Daniel Fontaine, the CEO of the B.C. Care Providers Association, said the current system is flawed.
“It’s not putting the needs of seniors first,” he said. “We’ve advocated for the B.C. government to have them managed through a nursing registry. There are care aides that fall outside the system, and therefore (the registry) is not doing what it was intended for, and that is protecting seniors.”
Fontaine said if a worker is suspected of abusing a senior or a vulnerable adult in their care, they can simply quit their job and the disciplinary investigation ends.
“There are numerous examples where they’ll apply for a new job and the next employer is not aware of what happened at the previous work site,” he said. “It has huge loopholes that don’t serve seniors.”
Under the current system, if a health-care worker is investigated, the cost is shared by the union and the employer, and investigations of non-union aides are funded by the registry.
In a press release Monday, the Health Ministry said “concerns about the limited ability of the current registry model to provide oversight of health-care assistants have been expressed by the B.C. ombudsperson, the B.C. seniors advocate and through an external review initiated by the Ministry of Health.”

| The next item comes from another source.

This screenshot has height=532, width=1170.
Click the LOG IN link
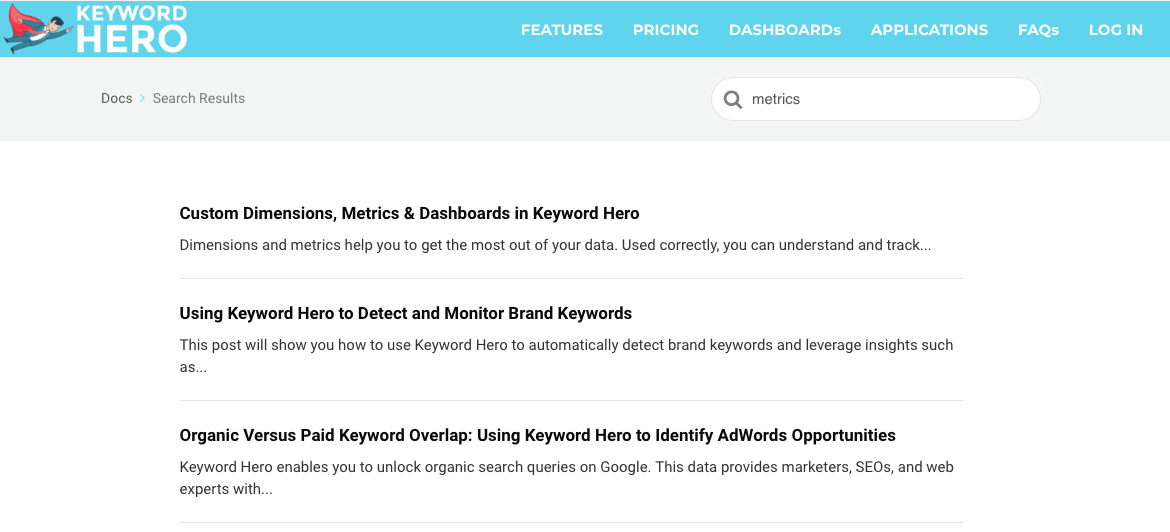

The ministry said that in June, the College of Licensed Practical Nurses, the College of Registered Nurses and the College of Registered Psychiatric Nurses announced they are working to form a single nursing college. With health-care assistants providing basic nursing care and the infrastructure already in place to monitor the registry, a majority of those involved indicated support for moving the care aid registry under the new nursing college.
The process of setting up the new model to oversee health-care aides is expected to take at least two years.